HuR Mediates Thermogenic Metabolism in Brown Adipose Tissue Through Control of Sarco‐Endoplasmic Calcium Cycling

Abstract

Obesity is classified by the World Health Organization as one of eight principle causes of preventable chronic disease and is directly associated with decreased life expectancy due to increased risk of associated comorbidities. Brown adipose tissue (BAT) is a thermogenically active, endocrine organ regulating both glucose homeostasis and heat production, and the ability to induce BAT‐mediated energy expending represents a potential therapeutic avenue to reduce obesity.We recently showed that the RNA‐binding protein HuR (Human antigen R) plays a functional role in BAT‐mediated thermogenic metabolism.

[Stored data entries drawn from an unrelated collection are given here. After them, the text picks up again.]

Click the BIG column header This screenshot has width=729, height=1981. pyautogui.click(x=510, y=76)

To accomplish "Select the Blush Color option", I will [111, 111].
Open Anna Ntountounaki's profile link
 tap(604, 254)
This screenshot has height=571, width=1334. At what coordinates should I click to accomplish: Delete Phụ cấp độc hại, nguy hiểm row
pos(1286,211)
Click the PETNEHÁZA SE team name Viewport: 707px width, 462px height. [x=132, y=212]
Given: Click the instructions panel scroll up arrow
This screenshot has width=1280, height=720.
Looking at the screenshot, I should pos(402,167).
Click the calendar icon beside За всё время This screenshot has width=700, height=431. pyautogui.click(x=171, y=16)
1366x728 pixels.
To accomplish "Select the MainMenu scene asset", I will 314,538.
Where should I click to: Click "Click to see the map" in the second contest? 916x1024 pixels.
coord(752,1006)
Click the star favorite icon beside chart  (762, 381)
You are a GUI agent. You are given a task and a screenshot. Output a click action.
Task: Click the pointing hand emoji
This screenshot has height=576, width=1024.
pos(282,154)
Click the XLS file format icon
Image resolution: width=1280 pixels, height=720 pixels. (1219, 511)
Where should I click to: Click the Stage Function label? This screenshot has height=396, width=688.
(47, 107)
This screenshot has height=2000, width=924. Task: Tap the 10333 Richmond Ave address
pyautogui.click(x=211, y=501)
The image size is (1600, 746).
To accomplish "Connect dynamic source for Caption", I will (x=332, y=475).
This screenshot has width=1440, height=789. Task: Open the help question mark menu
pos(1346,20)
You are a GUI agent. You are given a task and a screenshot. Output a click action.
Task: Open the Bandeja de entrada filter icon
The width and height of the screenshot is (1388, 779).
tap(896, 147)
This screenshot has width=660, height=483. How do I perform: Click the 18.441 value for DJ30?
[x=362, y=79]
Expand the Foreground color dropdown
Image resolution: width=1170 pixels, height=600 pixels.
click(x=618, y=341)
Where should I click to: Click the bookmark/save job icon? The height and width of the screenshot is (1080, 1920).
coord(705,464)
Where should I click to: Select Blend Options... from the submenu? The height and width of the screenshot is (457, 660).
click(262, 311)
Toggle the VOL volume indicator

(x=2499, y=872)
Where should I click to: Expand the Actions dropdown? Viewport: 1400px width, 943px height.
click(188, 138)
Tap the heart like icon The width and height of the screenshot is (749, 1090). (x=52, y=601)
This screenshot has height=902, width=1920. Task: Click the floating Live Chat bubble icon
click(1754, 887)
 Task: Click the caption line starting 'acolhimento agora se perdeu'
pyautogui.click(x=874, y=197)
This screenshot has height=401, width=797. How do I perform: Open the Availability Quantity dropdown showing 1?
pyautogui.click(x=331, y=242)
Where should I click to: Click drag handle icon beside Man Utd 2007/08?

RNA sequencing analysis from mice with an adipocyte‐specific deletion of HuR (Adipo‐HuR‐/‐) revealed a BAT‐specific decrease in the expression of many genes responsible for sarco‐endoplasmic reticulum (SER) calcium cycling, including SERCA1a, RyR1, RyR2, and additional RyR complex proteins such as triadin, junctin, and CASR. Canonical thermogenesis in BAT occurs through uncoupling protein 1 (UCP1). However, several UCP1‐independent energy expending cycles, including intracellular calcium transport, have also been shown to regulate thermogenesis. SER calcium cycling has recently been established as a thermogenic mechanism in beige adipose tissue, but its functional contributions to thermogenesis in BAT have not yet been fully elucidated.To determine if the HuR‐dependent changes in SER calcium cycles manifest as a functional change in SER loading/cycling in BAT, we show that decreased cytosolic intracellular calcium levels in BAT isolated from Adipo‐HuR‐/‐mice. Additionally, we show that HuR is activated acutely downstream of beta‐adrenergic stimulation in BAT, and deletion of HuR blunts adrenergic‐induced increases in intracellular calcium. Furthermore, HuR directly binds RyR2 mRNA in brown adipocytes and regulates RyR2 expression through RNA stabilization. Taken together, this growing body of work suggests an important role for HuR in mediating thermogenesis through modulation of SER calcium cycling in brown adipose tissue.